> **Exercise brief**
Every entry needs to be written out again exactly, with its pictures removed.

=== Exercise materials ===

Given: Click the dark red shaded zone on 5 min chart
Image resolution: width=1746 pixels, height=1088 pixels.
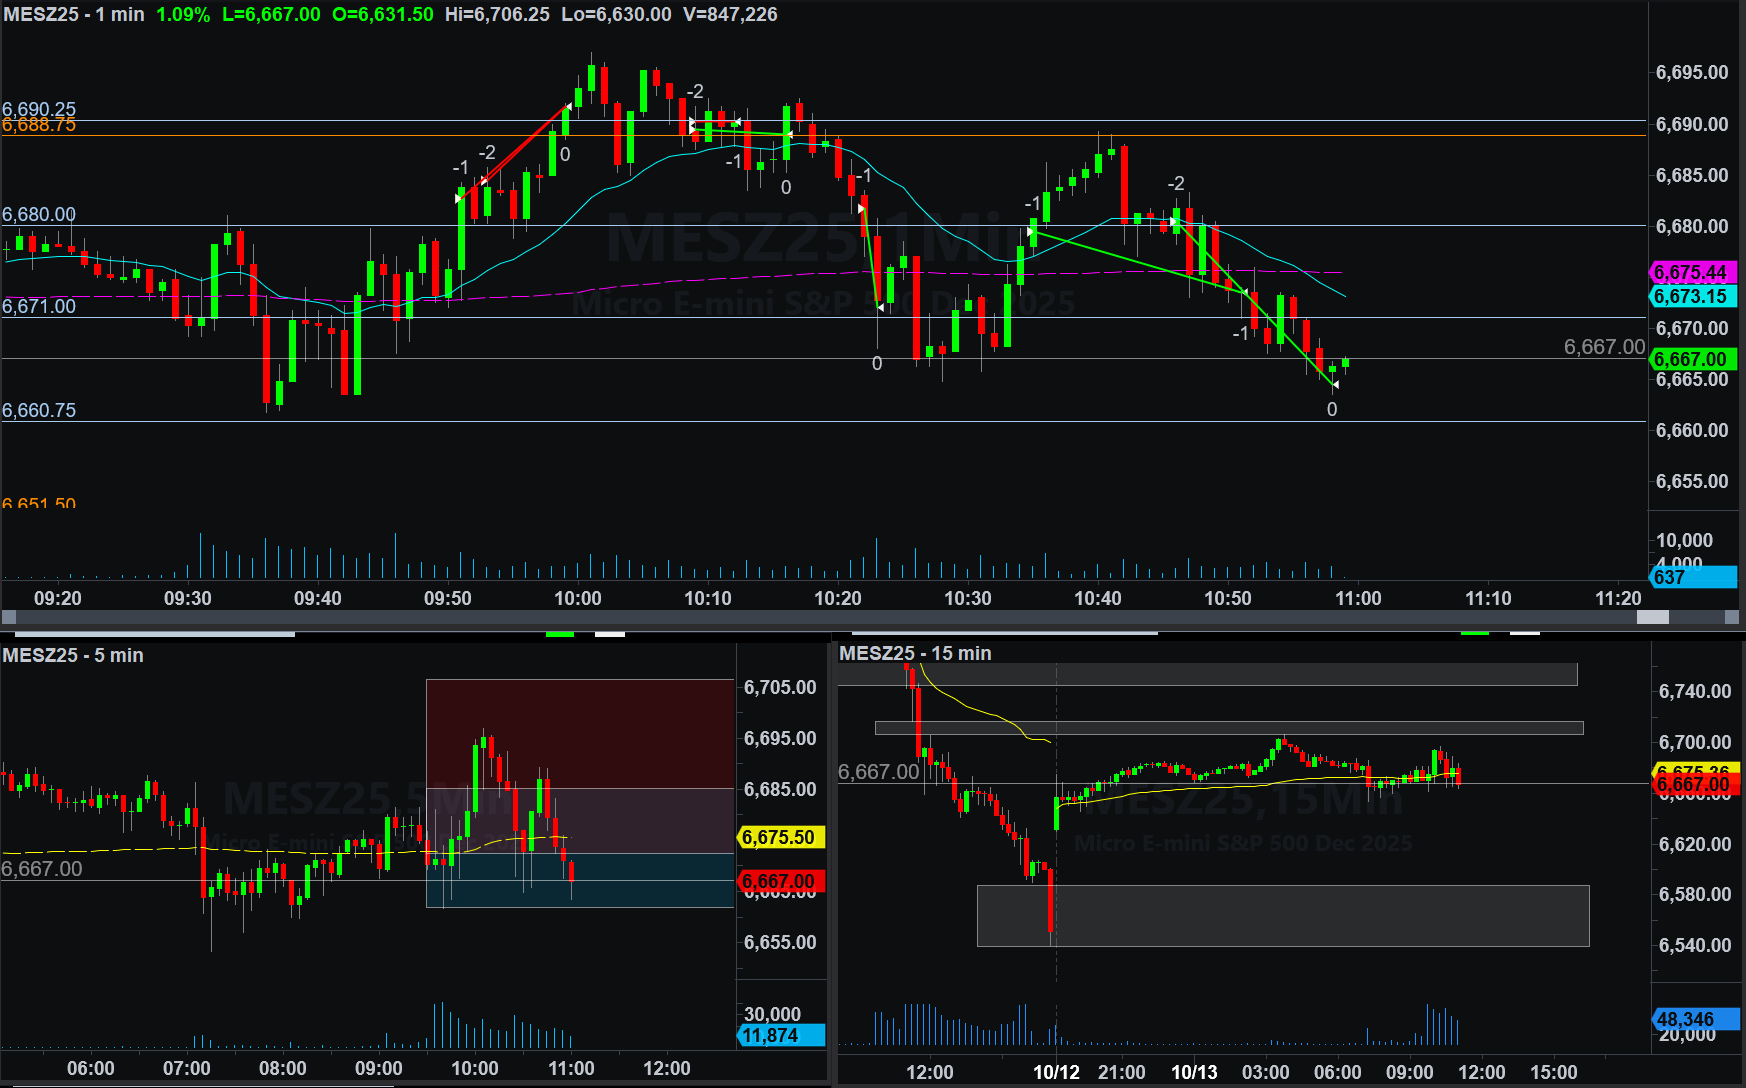Looking at the screenshot, I should (x=580, y=733).
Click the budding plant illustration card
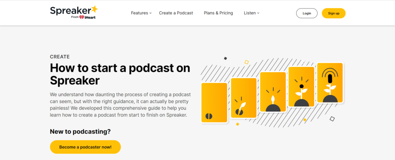The image size is (395, 160). (302, 87)
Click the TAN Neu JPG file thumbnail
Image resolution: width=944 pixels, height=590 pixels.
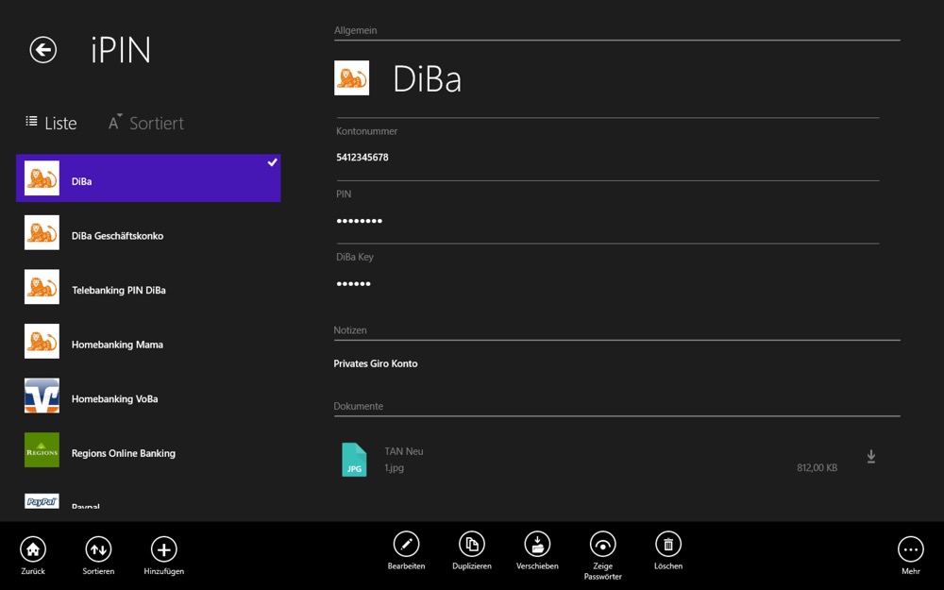pos(354,460)
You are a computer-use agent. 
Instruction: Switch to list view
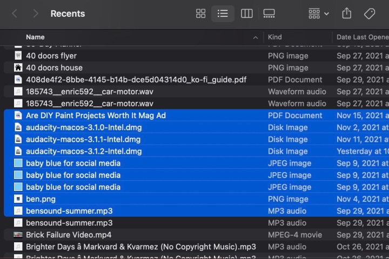click(x=223, y=13)
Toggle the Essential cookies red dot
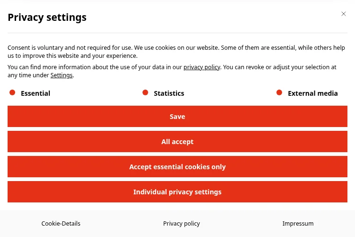 pos(12,92)
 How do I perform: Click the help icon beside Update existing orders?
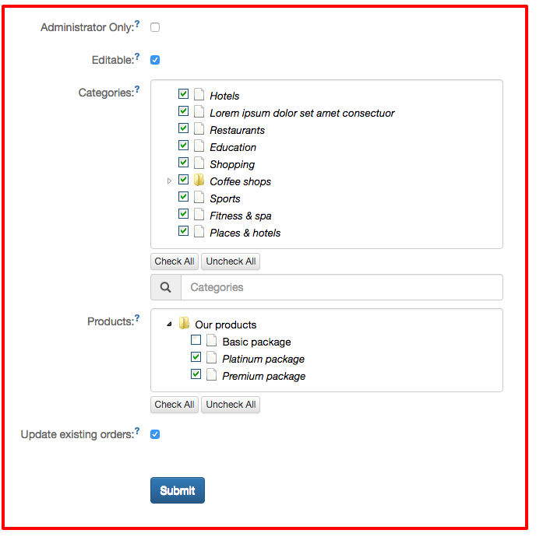click(137, 430)
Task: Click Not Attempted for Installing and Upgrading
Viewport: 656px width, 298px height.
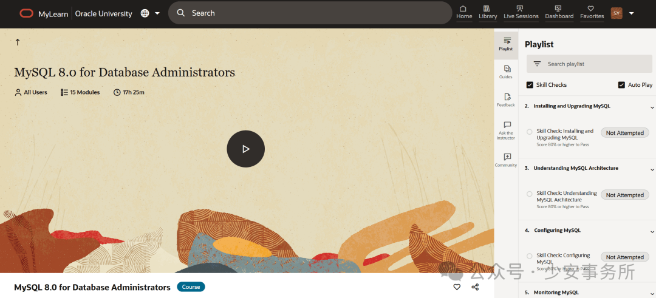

===

> **Solved problem**
Given: Click the dark red shaded zone on 5 min chart
Image resolution: width=1746 pixels, height=1088 pixels.
Looking at the screenshot, I should (x=580, y=733).
Click the budding plant illustration card
The image size is (395, 160). (302, 87)
Click the TAN Neu JPG file thumbnail
Image resolution: width=944 pixels, height=590 pixels.
pos(354,460)
You are a computer-use agent. 
Instruction: Switch to list view
click(x=223, y=13)
Toggle the Essential cookies red dot
 pos(12,92)
 How do I perform: Click the help icon beside Update existing orders?
click(137, 430)
Task: Click Not Attempted for Installing and Upgrading
Viewport: 656px width, 298px height.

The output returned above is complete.